The UK government has promised it will shield manufacturers of new ventilators from the cost of potential legal claims over intellectual property infringements, or personal injury caused by defective machines. This unusual step is intended to encourage manufacturers to help with the shortage of key medical equipment during the coronavirus crisis. In correspondence to the Public Accounts Committee, cabinet minister Michael Gove stated:

“I am writing to ask you, therefore, to note two contingent liabilities that flow from this work to increase the production of ventilators.

“The first is to indemnify the third-party Intellectual Property Rights for the designers of the Rapidly Manufactured Ventilator Systems (RMVSs) and for the contract manufacturers of these RMVSs. The second is to indemnify the product liability for the designers of the RMVSs and for the contract manufacturers of RMVSs. Both cases are driven by the unprecedented speed of the development of these medical devices. The indemnities are essential for the emergency provision of ventilators to be procured at pace.”

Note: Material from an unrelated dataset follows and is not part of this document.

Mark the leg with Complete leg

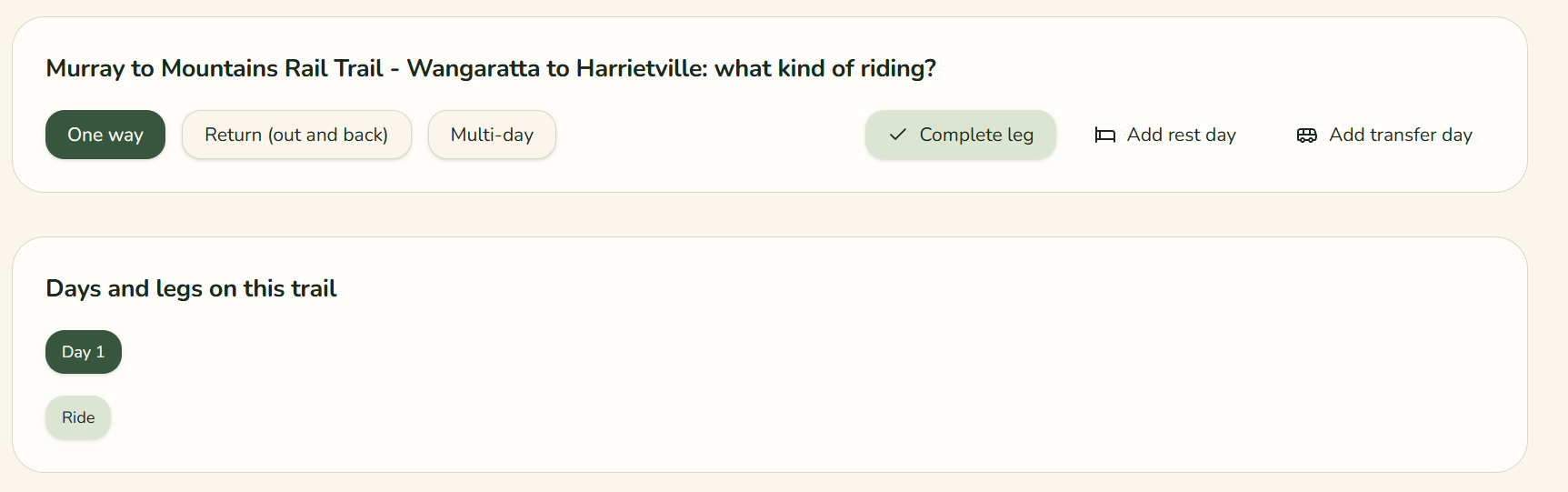961,135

Arguably, there was no need to offer these indemnities since the existing powers of Crown Use could have been invoked. These allow any arm of government (and anyone authorised by them in writing) to use an invention without that being an infringement – although a reasonable royalty will be paid to the patentee by the Government. However, an explicit indemnity is probably welcomed by many, since it (presumably) covers the potential legal costs involved and removes any uncertainty as to the exact position of the contract manufacturers.